Duvar English 

Police witnesses in the ongoing murder trial of slain Turkish-Armenian journalist Hrant Dink, who was killed by 17-year-old Ogün Samast in front of his office in Istanbul’s Şişli neighborhood in 2007, said instructions to take a photograph of Samat came from above. In the photograph, Samast can be seen holding a Turkish flag and posing between two members of the security forces following his arrest.

76 suspects are currently being tried on charges relating to Dink’s murder, in a seemingly never-ending trial. Though Samast was convicted of the murder, he was generally seen as a pawn of an ultranationalist group, members of whom were also arrested and convicted in the assassination. Tens of thousands of Istanbul residents marched on a main street in Şişli, to protest. They chanted “we are all Armenians.” 

Hrant Dink was a respected if controversial figure who had been deeply invested in improving relations between Turks and Armenians. Before his death, he had said he feared for his life. One particularly controversial article he penned claimed that Sabiha Gökçen, an iconic fighter pilot and adopted daughter of Mustafa Kemal Atatürk, had Armenian roots.

Prior to his killing, Dink was being prosecuted on charges of insulting Turkishness” under the infamous article 301, which has been used to target many prominent critics of the state, including the Nobel Prize-winning Turkish novelist Orhan Pamuk. 

Many question marks loom over the affair, including whether or not different police departments knew about plans in advance and effectively failed to prevent the assassination. Police suspects have accused other branches in the police force for failing to act even after having been informed about the plot to kill Dink. One police suspect arrested in the case alleged that evidence was destroyed as part of an attempted cover up by other police forces to conceal their connections to the murderers. 

“For the purpose of photographing Samast’s capture, instructions were received with regards to taking a photograph. Following those instructions, the photograph was taken. As you are aware, that photograph was leaked to the press,” said witness Mustafa Kuras, former gendarmerie intelligence branch deputy head in the province of Samsun, where Samast was apprehended. 

The photograph, which depicts Samast brandishing a Turkish flag while standing in between two security forces, one of whom is smiling, was also the source of outrage after it was leaked. 

According to witness Mustafa İlhan, former police chief of the Samsun police department, said that the capturing of Samast in the Samsun bus station was carried out by joint efforts of the police, the gendarmerie, and the head prosecutor’s office: 

“I was the one who brought together the authority of the three institutions. Without giving rise to any incident, the capturing of the suspect was ensured by us. It took place because of me. When I look now, I don’t see an unsuccessful provincial police chief but a successful one,” İlhan said, adding that the photographing of Samast with the Turkish flag happened outside of his watch. 

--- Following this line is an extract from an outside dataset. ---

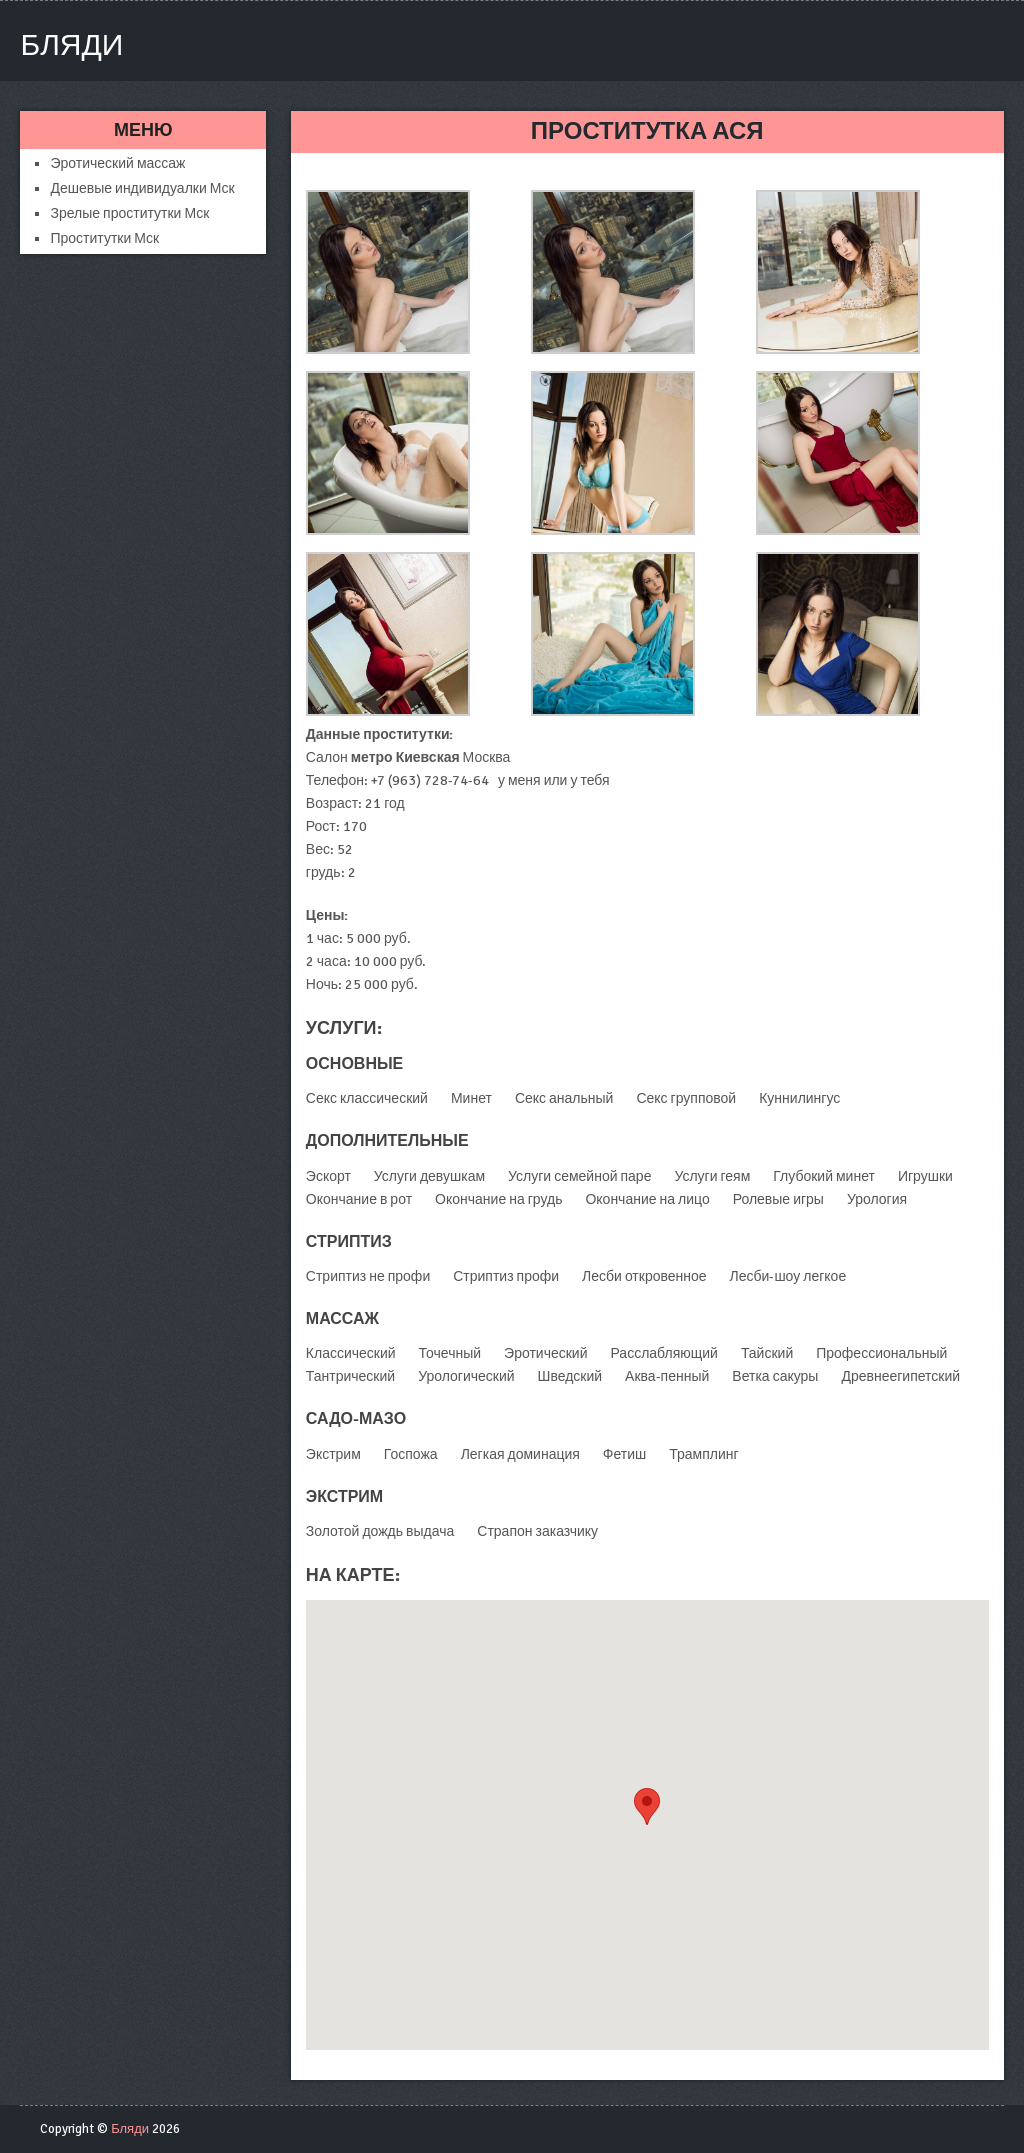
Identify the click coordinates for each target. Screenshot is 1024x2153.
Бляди (71, 45)
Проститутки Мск (104, 238)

“I didn’t go to the upstairs of the branch of the police station. If I had done so, I absolutely not have allowed this disgrace to take place. I would have told them to leave all at once. You can be sure of this. Nobody told me that this photograph was being taken. I received news of it after it was revealed in the press,” said former Samsun deputy police chief Sabahattin Artin, also testifying as a witness.